Users can quickly set up and manage Buckets through the CLI, with operations like creating a bucket and syncing directories taking under two minutes. The CLI supports previewing transfers with a dry-run option to see what will happen before execution and allows saving plans for later review. For programmatic integration, Python and JavaScript clients are available, enabling batch uploads, selective downloads, and deletes within training scripts or web applications. Additionally, Buckets work with fsspec-compatible filesystems, allowing libraries like pandas, Polars, and Dask to access Bucket contents using standard filesystem operations without extra setup.

Buckets serve as a fast, mutable layer for artifacts in motion, while versioned model or dataset repos handle stable deliverables.

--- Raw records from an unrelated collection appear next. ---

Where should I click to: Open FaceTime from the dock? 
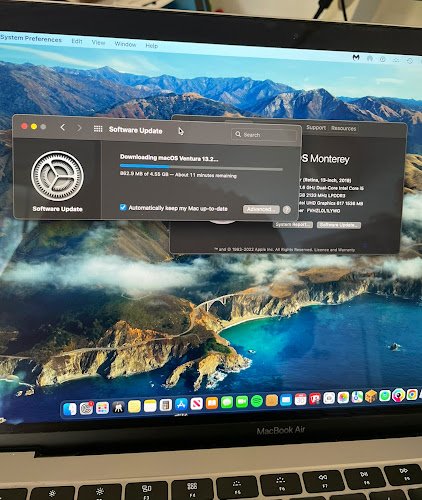click(x=242, y=402)
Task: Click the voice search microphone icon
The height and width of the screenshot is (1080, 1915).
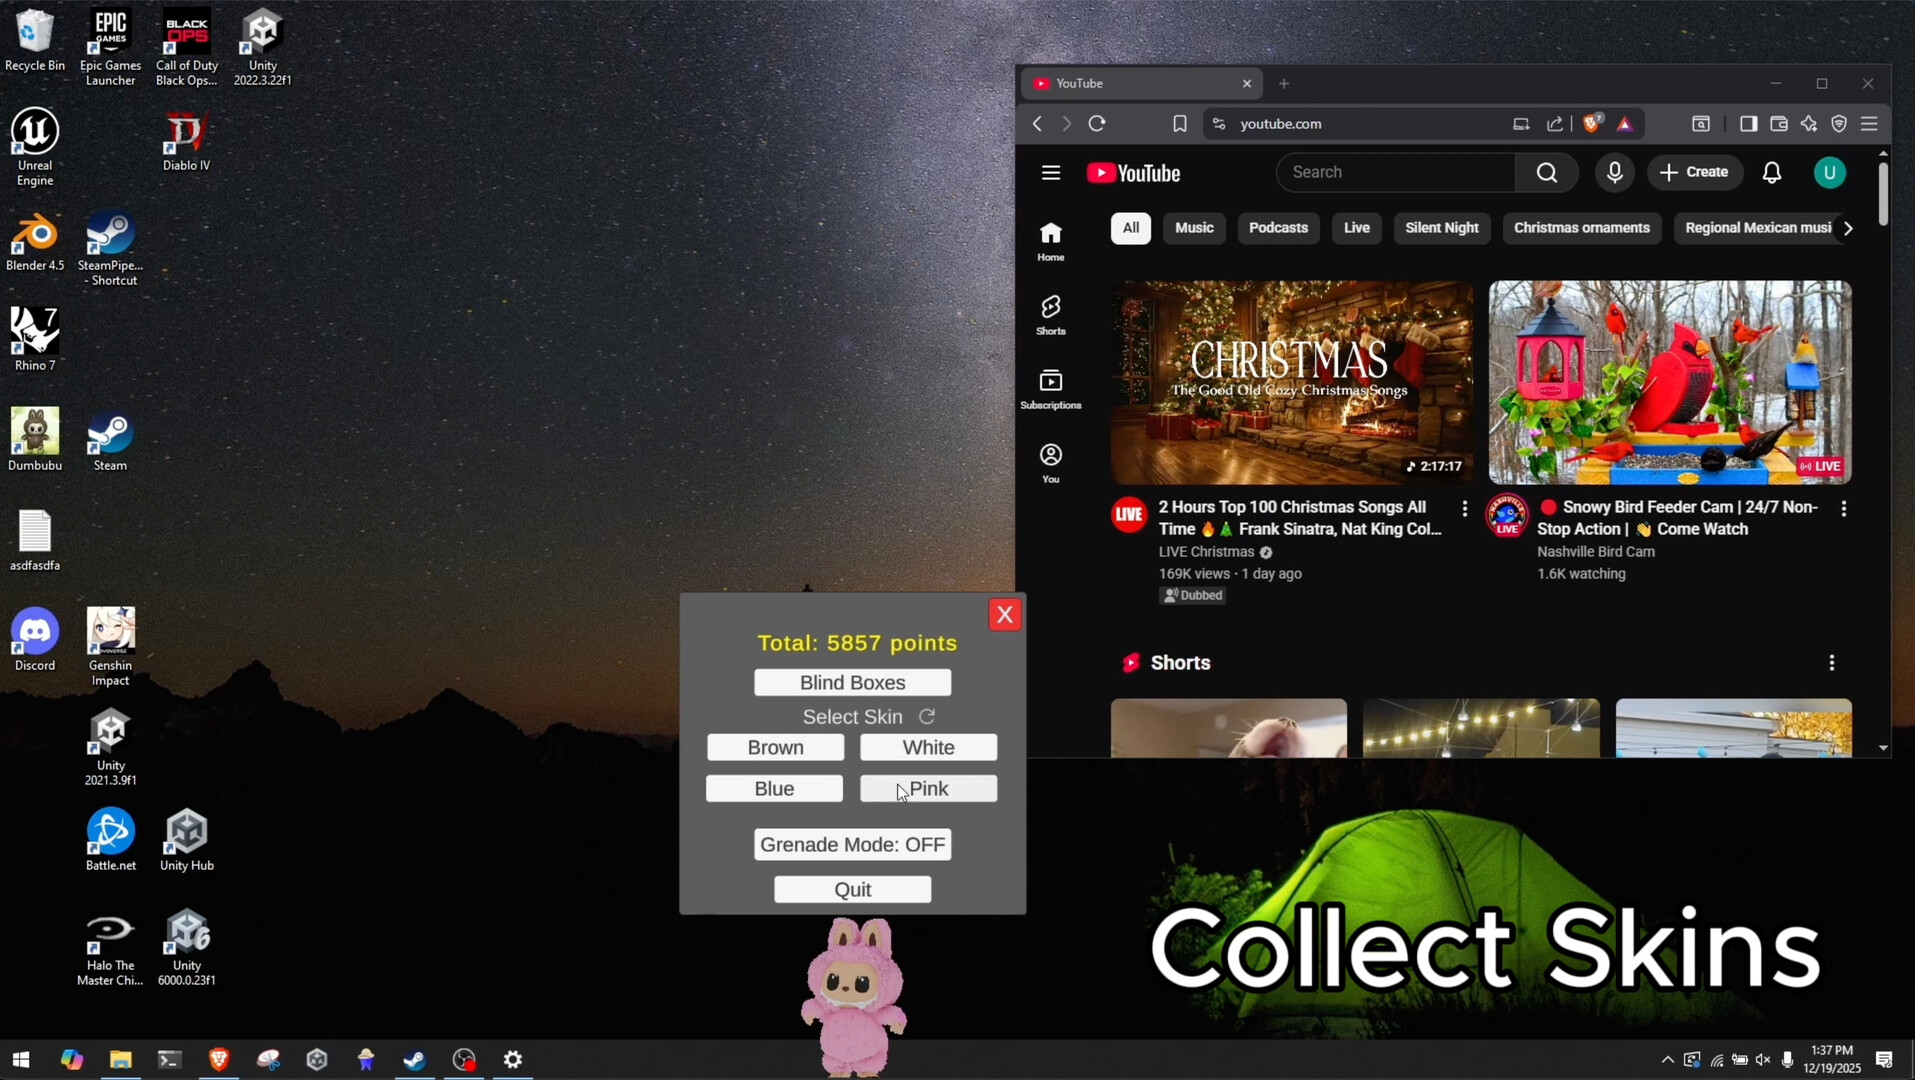Action: coord(1613,172)

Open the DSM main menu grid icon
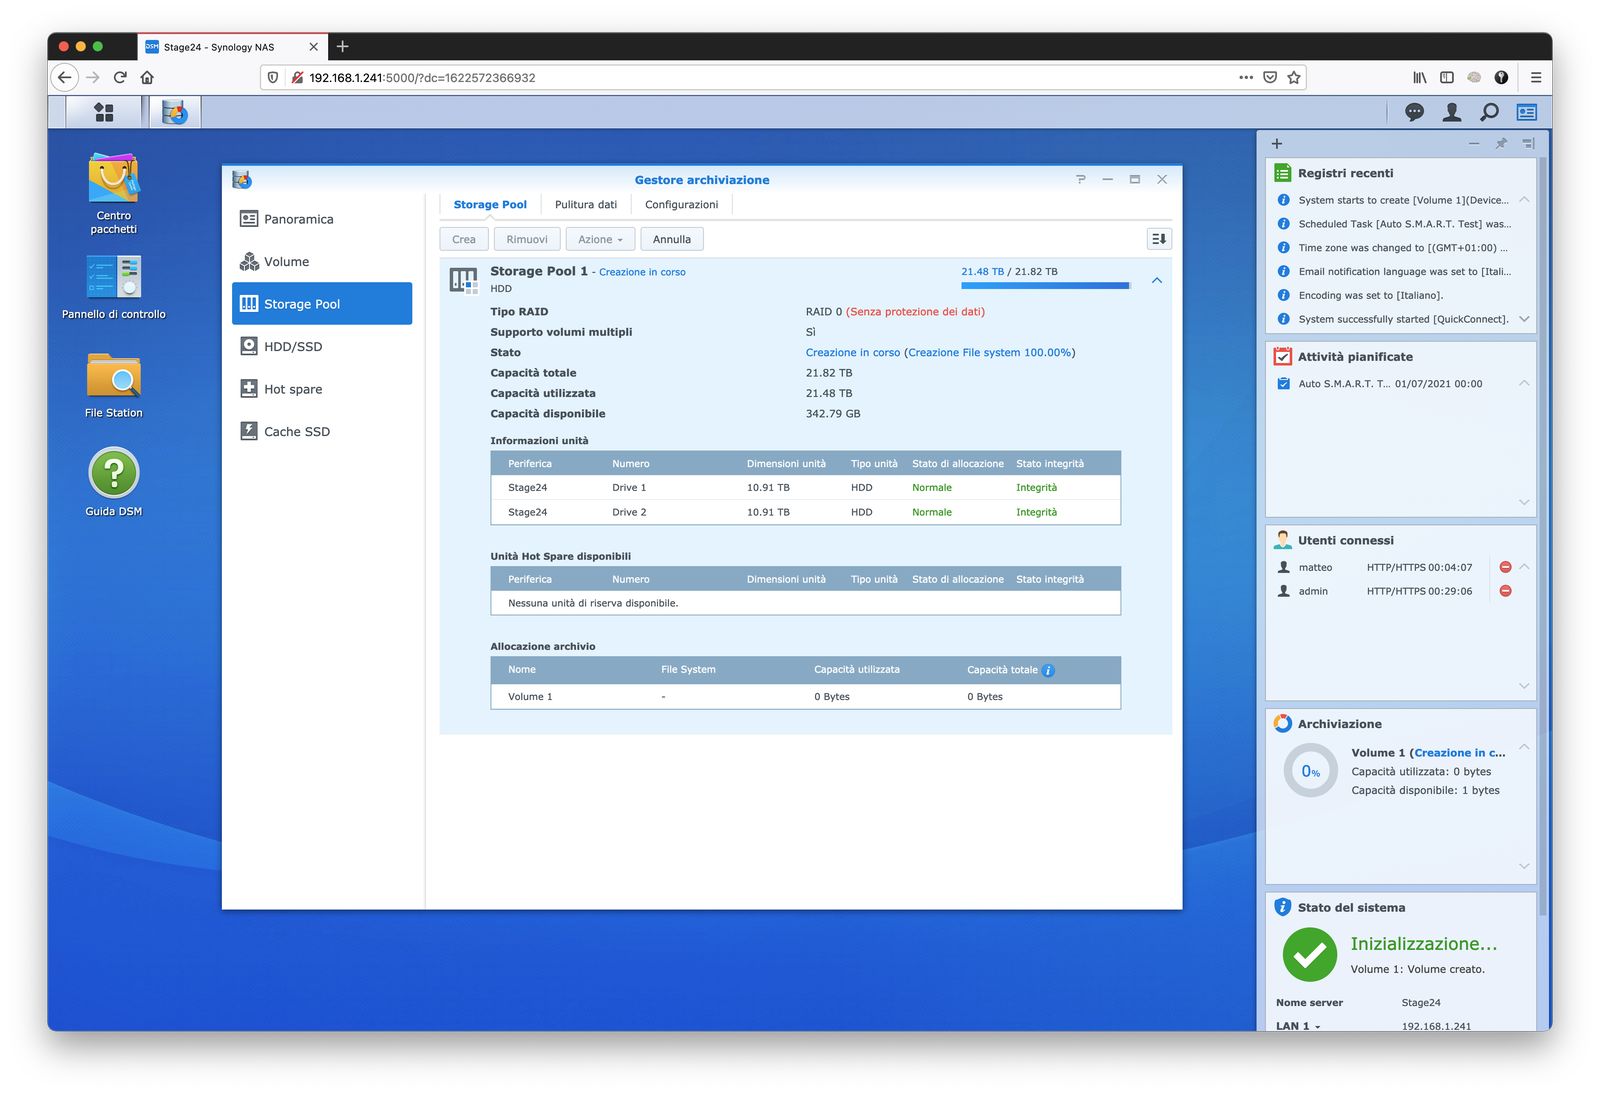(104, 112)

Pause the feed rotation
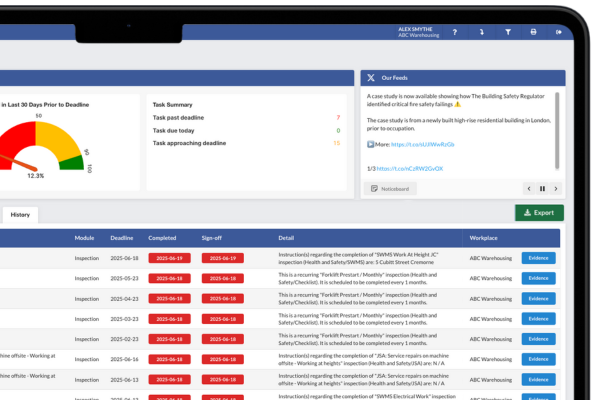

On the roadmap, Hugging Face plans to support direct transfers between Buckets and repos in both directions, such as promoting final checkpoint weights into a model repo or committing processed shards into a dataset repo. This separation maintains distinct working and publishing layers while fitting into a continuous Hub-native workflow, as tested during a private beta with partners like Jasper, Arcee, IBM, and PixAI, whose feedback helped shape the feature.

Storage Buckets are included in existing Hub storage plans, with free accounts offering starter storage and PRO and Enterprise plans providing higher limits. The primary goal is to fuel data-heavy AI workflows, and while a cold-storage tier for archival needs has been discussed internally, it is not on the short-term roadmap. This launch positions Buckets as a solution for keeping more of the ML workflow in one place on the Hub, offering a familiar S3-style model optimized for AI artifacts and a clear path to final publication.